(Dataset entries)
________________________

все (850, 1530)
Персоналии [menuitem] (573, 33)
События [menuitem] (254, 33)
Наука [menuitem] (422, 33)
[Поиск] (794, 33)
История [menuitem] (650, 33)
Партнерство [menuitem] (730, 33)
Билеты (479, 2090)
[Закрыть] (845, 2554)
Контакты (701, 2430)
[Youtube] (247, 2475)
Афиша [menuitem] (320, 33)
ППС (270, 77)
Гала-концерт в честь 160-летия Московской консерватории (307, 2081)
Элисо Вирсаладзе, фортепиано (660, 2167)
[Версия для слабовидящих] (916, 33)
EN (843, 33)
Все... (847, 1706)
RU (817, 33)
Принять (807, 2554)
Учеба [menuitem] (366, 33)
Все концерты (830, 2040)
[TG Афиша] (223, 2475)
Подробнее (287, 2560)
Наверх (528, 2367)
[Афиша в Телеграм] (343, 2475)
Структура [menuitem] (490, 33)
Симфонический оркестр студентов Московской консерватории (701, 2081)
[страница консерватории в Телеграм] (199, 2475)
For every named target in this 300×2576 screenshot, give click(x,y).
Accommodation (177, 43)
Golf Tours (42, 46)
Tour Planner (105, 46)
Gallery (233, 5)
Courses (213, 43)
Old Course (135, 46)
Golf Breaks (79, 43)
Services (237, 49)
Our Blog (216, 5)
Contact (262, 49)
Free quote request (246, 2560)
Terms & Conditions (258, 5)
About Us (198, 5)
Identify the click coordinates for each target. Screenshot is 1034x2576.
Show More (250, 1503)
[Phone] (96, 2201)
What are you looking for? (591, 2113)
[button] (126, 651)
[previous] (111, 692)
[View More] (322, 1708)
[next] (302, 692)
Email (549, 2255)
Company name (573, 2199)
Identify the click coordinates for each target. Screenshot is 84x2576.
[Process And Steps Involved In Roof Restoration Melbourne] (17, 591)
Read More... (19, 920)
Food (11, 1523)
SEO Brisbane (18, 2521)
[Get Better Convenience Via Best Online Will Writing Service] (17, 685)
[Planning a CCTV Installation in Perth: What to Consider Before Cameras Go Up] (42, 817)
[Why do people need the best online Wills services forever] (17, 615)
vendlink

________________________

■ **EXERCISE**: All records are to be written out exactly.

■ **SOLUTION TO THIS TASK**:
все (850, 1530)
Персоналии [menuitem] (573, 33)
События [menuitem] (254, 33)
Наука [menuitem] (422, 33)
[Поиск] (794, 33)
История [menuitem] (650, 33)
Партнерство [menuitem] (730, 33)
Билеты (479, 2090)
[Закрыть] (845, 2554)
Контакты (701, 2430)
[Youtube] (247, 2475)
Афиша [menuitem] (320, 33)
ППС (270, 77)
Гала-концерт в честь 160-летия Московской консерватории (307, 2081)
Элисо Вирсаладзе, фортепиано (660, 2167)
[Версия для слабовидящих] (916, 33)
EN (843, 33)
Все... (847, 1706)
RU (817, 33)
Принять (807, 2554)
Учеба [menuitem] (366, 33)
Все концерты (830, 2040)
[TG Афиша] (223, 2475)
Подробнее (287, 2560)
Наверх (528, 2367)
[Афиша в Телеграм] (343, 2475)
Структура [menuitem] (490, 33)
Симфонический оркестр студентов Московской консерватории (701, 2081)
[страница консерватории в Телеграм] (199, 2475)
For every named target in this 300×2576 screenshot, give click(x,y).
Accommodation (177, 43)
Golf Tours (42, 46)
Tour Planner (105, 46)
Gallery (233, 5)
Courses (213, 43)
Old Course (135, 46)
Golf Breaks (79, 43)
Services (237, 49)
Our Blog (216, 5)
Contact (262, 49)
Free quote request (246, 2560)
Terms & Conditions (258, 5)
About Us (198, 5)
Identify the click coordinates for each target. Screenshot is 1034x2576.
Show More (250, 1503)
[Phone] (96, 2201)
What are you looking for? (591, 2113)
[button] (126, 651)
[previous] (111, 692)
[View More] (322, 1708)
[next] (302, 692)
Email (549, 2255)
Company name (573, 2199)
Identify the click coordinates for each target. Screenshot is 84x2576.
[Process And Steps Involved In Roof Restoration Melbourne] (17, 591)
Read More... (19, 920)
Food (11, 1523)
SEO Brisbane (18, 2521)
[Get Better Convenience Via Best Online Will Writing Service] (17, 685)
[Planning a CCTV Installation in Perth: What to Consider Before Cameras Go Up] (42, 817)
[Why do people need the best online Wills services forever] (17, 615)
vendlink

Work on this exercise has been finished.